* WHAT YOU WILL DO
Below are the records; output them exactly from the first line through the line with "Task: Open search history clock icon", stopping there.
■ ■ ■
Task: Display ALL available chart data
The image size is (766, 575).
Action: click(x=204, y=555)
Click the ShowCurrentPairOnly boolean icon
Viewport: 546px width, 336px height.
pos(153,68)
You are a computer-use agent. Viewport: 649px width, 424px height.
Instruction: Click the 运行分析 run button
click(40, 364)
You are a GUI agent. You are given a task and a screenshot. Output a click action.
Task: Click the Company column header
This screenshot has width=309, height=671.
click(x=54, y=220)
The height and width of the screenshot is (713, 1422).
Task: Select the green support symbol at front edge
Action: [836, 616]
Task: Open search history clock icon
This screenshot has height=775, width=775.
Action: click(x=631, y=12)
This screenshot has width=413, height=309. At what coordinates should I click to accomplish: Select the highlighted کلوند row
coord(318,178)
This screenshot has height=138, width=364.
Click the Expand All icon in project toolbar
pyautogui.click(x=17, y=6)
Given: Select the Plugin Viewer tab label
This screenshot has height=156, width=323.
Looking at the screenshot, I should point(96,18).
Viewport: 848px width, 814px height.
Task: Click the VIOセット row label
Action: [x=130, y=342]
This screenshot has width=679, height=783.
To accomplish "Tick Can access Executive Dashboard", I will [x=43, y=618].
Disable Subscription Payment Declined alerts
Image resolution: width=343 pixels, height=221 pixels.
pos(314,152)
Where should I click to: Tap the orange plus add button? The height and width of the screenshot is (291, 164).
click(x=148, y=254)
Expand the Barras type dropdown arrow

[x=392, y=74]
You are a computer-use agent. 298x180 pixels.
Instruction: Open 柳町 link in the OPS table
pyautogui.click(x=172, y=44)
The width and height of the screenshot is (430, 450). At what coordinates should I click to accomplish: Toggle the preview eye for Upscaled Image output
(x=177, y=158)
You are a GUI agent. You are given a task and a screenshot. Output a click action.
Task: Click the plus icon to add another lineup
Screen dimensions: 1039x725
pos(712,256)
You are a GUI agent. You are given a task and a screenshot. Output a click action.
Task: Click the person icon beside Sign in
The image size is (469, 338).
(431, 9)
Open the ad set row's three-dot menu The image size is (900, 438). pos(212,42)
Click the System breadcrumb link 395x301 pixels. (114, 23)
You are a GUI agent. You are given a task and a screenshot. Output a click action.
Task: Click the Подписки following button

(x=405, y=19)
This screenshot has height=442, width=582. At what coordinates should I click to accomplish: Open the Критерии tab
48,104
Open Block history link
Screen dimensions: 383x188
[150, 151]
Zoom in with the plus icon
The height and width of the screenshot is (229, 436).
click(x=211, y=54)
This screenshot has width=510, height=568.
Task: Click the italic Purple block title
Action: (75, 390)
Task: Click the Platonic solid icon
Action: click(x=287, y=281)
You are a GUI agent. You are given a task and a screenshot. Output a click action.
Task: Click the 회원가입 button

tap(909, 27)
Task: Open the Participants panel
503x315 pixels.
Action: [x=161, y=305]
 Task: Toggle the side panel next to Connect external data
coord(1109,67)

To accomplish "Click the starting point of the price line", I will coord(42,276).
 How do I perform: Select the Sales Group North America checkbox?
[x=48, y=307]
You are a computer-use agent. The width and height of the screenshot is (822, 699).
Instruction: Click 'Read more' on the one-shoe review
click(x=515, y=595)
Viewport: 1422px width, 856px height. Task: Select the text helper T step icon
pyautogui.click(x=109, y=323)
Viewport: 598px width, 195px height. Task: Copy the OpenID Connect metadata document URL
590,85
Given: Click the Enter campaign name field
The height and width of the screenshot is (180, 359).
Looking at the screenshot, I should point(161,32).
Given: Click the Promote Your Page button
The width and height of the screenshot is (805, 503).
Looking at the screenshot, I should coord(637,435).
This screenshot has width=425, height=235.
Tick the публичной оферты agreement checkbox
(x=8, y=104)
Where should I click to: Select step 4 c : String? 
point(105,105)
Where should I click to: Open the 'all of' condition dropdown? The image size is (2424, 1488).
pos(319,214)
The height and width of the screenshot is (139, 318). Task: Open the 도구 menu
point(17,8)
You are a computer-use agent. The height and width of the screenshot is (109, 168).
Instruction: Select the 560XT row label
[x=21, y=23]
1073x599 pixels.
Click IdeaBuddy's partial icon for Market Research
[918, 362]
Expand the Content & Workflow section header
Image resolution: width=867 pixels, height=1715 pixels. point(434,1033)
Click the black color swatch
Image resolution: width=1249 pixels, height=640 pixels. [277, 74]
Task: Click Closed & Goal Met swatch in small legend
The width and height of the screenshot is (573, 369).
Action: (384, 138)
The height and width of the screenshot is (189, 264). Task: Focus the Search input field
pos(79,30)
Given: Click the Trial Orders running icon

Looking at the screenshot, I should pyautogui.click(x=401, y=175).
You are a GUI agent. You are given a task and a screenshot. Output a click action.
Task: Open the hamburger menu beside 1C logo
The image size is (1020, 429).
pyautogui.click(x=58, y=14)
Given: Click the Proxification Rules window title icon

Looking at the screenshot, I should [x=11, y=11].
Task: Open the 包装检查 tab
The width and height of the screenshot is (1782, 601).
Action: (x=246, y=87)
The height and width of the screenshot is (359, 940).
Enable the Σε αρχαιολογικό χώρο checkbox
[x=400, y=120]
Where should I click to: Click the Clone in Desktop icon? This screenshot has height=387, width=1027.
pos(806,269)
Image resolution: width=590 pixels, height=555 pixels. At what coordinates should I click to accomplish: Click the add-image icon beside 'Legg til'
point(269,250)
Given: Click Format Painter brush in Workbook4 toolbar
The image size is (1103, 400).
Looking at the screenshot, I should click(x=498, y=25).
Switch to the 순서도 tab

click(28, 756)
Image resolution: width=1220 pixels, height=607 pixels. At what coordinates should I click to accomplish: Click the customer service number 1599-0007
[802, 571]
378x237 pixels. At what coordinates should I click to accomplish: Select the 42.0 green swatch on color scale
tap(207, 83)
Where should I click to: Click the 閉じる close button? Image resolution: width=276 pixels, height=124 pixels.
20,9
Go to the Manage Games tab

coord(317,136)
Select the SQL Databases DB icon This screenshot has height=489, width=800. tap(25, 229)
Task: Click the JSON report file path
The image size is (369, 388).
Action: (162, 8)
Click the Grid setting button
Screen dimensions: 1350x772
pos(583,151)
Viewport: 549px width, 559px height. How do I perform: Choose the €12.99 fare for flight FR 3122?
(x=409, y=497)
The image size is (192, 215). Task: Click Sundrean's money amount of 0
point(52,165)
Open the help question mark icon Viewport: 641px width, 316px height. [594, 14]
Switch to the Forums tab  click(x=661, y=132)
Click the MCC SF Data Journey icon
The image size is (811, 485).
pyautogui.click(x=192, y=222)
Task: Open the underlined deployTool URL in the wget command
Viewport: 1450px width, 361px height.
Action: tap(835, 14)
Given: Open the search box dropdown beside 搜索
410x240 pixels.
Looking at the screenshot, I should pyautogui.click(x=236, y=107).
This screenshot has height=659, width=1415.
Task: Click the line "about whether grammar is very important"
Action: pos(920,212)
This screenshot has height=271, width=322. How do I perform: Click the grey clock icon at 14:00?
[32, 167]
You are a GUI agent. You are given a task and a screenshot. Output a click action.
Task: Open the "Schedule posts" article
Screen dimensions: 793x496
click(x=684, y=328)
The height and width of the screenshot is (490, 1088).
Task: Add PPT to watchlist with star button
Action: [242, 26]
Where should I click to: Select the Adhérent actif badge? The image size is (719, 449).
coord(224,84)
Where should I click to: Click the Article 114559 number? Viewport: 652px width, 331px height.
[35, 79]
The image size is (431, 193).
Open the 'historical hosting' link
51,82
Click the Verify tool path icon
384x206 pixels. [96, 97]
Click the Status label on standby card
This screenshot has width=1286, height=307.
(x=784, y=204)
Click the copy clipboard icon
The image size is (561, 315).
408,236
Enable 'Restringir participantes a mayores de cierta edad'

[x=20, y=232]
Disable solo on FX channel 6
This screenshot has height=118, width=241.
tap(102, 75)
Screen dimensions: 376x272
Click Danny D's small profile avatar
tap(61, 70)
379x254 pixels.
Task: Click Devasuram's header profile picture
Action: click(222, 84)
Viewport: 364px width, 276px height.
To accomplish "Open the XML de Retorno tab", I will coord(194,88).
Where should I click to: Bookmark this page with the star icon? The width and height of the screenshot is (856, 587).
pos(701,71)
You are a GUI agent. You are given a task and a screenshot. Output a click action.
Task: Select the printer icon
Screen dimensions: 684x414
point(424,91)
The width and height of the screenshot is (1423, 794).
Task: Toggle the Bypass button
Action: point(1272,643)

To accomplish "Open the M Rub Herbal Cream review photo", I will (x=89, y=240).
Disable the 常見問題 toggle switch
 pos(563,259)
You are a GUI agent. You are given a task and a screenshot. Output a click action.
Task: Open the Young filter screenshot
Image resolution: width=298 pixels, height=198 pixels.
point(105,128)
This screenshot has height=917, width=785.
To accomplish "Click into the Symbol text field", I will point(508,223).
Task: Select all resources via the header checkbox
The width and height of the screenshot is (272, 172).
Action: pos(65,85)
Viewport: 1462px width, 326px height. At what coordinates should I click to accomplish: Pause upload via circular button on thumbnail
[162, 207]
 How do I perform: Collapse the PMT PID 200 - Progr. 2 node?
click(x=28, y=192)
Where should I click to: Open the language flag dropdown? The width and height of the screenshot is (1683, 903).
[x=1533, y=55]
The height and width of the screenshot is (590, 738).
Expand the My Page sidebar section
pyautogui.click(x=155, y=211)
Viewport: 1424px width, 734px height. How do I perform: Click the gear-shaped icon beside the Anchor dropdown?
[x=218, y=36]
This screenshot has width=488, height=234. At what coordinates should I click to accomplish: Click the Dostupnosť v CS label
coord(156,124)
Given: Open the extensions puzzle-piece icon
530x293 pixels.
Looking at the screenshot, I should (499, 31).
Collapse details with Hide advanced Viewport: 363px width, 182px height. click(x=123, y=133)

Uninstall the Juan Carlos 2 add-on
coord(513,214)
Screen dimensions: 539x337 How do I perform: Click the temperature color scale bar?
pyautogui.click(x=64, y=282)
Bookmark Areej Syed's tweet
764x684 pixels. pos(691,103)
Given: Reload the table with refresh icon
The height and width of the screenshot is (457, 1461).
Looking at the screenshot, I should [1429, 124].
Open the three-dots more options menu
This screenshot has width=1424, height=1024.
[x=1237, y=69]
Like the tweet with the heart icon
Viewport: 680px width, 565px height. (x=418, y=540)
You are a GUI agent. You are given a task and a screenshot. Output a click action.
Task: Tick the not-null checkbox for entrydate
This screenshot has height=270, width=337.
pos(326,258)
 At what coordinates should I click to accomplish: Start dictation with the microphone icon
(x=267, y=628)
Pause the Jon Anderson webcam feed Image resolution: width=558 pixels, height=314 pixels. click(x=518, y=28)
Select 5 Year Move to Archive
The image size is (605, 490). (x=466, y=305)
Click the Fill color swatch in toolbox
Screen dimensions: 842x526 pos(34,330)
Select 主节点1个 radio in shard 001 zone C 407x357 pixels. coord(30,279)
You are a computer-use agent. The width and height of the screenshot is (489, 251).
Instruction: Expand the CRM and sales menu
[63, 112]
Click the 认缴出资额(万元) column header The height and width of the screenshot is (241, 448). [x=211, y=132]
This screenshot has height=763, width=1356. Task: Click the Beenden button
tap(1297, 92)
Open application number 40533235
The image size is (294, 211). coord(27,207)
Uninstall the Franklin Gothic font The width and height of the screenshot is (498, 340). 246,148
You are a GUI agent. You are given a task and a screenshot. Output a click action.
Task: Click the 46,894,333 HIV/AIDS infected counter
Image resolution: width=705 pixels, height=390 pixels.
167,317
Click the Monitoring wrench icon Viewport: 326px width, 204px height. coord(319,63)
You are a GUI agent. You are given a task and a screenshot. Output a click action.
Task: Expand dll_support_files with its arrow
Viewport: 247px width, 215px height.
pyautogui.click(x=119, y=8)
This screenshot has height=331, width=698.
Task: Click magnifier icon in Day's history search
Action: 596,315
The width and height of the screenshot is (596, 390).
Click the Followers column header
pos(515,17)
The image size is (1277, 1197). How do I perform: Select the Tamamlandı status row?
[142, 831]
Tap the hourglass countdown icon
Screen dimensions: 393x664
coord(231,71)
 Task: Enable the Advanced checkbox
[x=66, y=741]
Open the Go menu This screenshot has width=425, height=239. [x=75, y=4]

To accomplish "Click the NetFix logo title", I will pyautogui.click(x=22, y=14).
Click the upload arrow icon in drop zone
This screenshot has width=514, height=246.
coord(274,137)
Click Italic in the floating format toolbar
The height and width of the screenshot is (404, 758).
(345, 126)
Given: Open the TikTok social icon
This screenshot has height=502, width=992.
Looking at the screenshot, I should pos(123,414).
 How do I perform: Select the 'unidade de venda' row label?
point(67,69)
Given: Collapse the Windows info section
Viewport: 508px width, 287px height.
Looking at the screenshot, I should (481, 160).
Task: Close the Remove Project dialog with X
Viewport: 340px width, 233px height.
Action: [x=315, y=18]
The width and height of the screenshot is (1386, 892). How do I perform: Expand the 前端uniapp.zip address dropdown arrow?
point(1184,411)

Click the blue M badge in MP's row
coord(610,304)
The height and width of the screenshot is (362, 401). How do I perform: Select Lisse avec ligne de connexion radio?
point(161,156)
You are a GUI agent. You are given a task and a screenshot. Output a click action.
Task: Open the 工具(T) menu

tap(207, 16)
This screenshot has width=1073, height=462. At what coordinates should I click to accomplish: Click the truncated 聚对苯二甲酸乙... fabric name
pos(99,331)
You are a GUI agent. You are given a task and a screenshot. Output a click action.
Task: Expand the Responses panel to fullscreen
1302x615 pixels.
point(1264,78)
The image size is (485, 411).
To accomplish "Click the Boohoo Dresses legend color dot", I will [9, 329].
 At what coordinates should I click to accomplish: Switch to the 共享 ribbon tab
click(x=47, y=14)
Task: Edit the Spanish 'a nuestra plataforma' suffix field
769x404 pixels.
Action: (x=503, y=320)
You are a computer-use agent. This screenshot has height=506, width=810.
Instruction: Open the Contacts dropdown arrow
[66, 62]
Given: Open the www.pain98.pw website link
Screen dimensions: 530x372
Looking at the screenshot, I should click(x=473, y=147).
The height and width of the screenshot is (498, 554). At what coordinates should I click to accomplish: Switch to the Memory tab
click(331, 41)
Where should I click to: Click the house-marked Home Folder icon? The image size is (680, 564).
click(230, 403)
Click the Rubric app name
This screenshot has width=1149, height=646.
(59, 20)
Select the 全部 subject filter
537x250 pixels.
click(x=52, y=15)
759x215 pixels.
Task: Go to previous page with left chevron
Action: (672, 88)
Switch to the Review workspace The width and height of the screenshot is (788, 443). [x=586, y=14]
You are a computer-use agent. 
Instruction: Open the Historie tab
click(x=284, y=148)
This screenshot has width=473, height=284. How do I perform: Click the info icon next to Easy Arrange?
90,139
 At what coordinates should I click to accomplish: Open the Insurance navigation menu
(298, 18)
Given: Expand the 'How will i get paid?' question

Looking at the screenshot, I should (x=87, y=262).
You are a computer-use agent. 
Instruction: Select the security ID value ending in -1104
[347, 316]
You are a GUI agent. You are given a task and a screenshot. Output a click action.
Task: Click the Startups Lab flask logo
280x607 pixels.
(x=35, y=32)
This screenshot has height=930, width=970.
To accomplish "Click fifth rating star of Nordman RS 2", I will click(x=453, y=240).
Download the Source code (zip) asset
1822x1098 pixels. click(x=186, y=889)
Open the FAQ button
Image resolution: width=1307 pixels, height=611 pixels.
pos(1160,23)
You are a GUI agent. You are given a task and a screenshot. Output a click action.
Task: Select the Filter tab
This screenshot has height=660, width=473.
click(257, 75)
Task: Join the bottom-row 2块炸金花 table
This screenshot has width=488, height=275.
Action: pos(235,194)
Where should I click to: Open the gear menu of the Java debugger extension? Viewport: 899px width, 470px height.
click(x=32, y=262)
■ ■ ■
* SOLUTION TO THIS PROBLEM
Task: Display ALL available chart data
The image size is (766, 575).
Action: click(x=204, y=555)
Click the ShowCurrentPairOnly boolean icon
Viewport: 546px width, 336px height.
pos(153,68)
You are a computer-use agent. Viewport: 649px width, 424px height.
Instruction: Click the 运行分析 run button
click(40, 364)
You are a GUI agent. You are given a task and a screenshot. Output a click action.
Task: Click the Company column header
This screenshot has width=309, height=671.
click(x=54, y=220)
The height and width of the screenshot is (713, 1422).
Task: Select the green support symbol at front edge
Action: [836, 616]
Task: Open search history clock icon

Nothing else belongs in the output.